São Paulo - O ministro de Interior da França, Brice Hortefeux, afirmou ontem que quer elevar para ''20 ou 30'' o número de países cujos cidadãos enfrentarão medidas de segurança mais rígidas nos aeroportos. Atualmente, a lista francesa de países ''de risco'' tem sete nações - Afeganistão, Algéria, Iêmen, Irã, Mali, Paquistão e Síria.
''Hoje, há sete. Mas certamente precisamos elevar isso para 20 ou 30'', disse o ministro, sem especificar quais nações poderiam ser acrescentadas. ''Isso não significa que sejam governos que apoiam o terrorismo, mas, às vezes, eles não têm meios para combater o terrorismo, no caso de Mali.'' ''A ameaça existe em nosso território também'', completou.
Diversos países anunciaram, nas últimas semanas, maiores regras de segurança em aeroportos, face o ataque frustrado a um voo comercial que ia para Detroit (Estados Unidos) no dia de Natal. Na ação, o nigeriano Umar Farouk Abdulmutallab, 23, conseguiu embarcar, em Amsterdã, na Holanda, com explosivos no voo. Quando tentava acionar os explosivos, o nigeriano acabou contido por outros passageiros.

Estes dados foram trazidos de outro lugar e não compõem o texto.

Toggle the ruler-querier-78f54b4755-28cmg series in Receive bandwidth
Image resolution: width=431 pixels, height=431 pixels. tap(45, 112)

Devido ao ataque, há especulações de que a Nigéria - país de origem do jovem - poderia ser incluído na lista francesa. Os próprios Estados Unidos avaliam incluir a Nigéria em sua lista, o que gera protestos raivosos das autoridades daquele país.
Conforme a França, com o aumento da lista de ''risco'', a ideia é a de que esses passageiros informem as autoridades com antecedência sobre seus planos de viagem e sejam obrigados a fornecer seus detalhes pessoais no momento da compra do bilhete, em vez de fazê-lo já no check-in. Desta forma, haveria mais tempo para averiguar suspeitas.